Мальчик промолчал и исчез. На его месте вспыхнула яркая белая звезда. В её свете исчезли серые стены замка и появилась небольшая уютная комната с двумя окнами, где находились потёртый диван, массивный шкаф, маленькая детская кровать, сервант, забитый книгами и письменный стол с одним длинным ящиком и четырьмя поменьше. Полированная поверхность стола была исцарапана, затерта, закапана клеем, заляпана пластилином, а один из углов был даже немного надпилен. На ней лежало несколько книжек и цилиндрический футляр малинового цвета. Футляр дрогнул, подкатился к самому краю и распался на две половинки. Оттуда высыпался веер плоских пластмассовых палочек. Половина из них была отлита из оранжевой пластмассы, другая – из белой. Но и белые и оранжевые полоски по краям нещадно изгрызли чьи-то неведомые зубы.

Облачная звезда почти угасла. Комната потустороннего мира вновь изчезла. Но палочки остались. Они выстроились в хоровод и дружно крутились вокруг звезды.

– Отдаю свою силу им! – звонкий мальчишеский голос раскатился по самым дальним коридорам замка. – Они приведут Спасителя сюда!!!

Звезда погасла. Палочки исчезли. Волшебник снова остался в одиночестве в полутёмном зале, тусло освещённом оранжевыми языками огня из чаш факелов.

– Ждать. Опять ждать, – устало признес он. – Но ничего. Скоро это уже не будет иметь никакого значения. Чёрная Луна взошла и набирает силу. Ещё немного и этот мир обязательно станет моим!

Сквозняком проскользнула по залу тёмная мантия и истаяла, растворившись меж каменных стен.

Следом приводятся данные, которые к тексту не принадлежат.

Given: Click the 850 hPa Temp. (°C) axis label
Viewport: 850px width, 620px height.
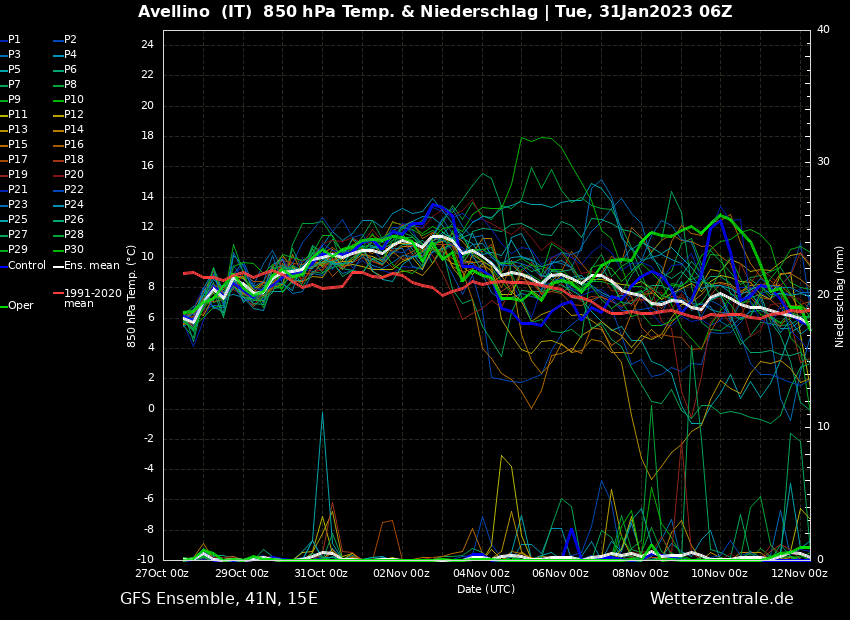Looking at the screenshot, I should (x=132, y=296).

Ветерок играл с потрескавшимися листами старых манускриптов.

Глава 2,
в которой Коля покупает волшебный треугольник

Самый плохой день лета – 31-е августа. И тут никто не будет спорить, ни один разумный человек, тем более школьник.

Коля тоже не любил этот день. Окончательно и бесповоротно.

Во-первых, это был последний день лета. То, что первого июня казалось нескончаемым и огромным, ни с того ни с сего обрывалось. Не совсем ещё обрывалось, но уже доживало свои последние часы.

Во-вторых, надо было идти в школу. Конечно, занятий ещё нет, но на оконном стекле уже прилеплено расписание уроков и списки несчастных. Там, в хитросплетении фамилий надо отыскать свою и убедиться, что из школы ты ещё не отчислен, как, впрочем, и твои друзья с недругами. Уже завтра в плоский, задвинутый за диван рюкзачок лягут тетради, а к вечеру он раздуется от учебников, которые займут нижнюю полку стеллажа, потеснив папиного Стивенсона и Майн Рида. И потянется упорядоченная школьная жизнь аж до самого ноября.

А в-последних, этот всё ещё летний день уже не принадлежит тебе целиком и полностью. Надо слоняться по магазинам и закупать уйму ручек, карандашей, тонких и толстых тетрадей и массу подобной чепухи. Много чего надо купить в этот вроде бы августовский, но на деле уже сентябрьский день.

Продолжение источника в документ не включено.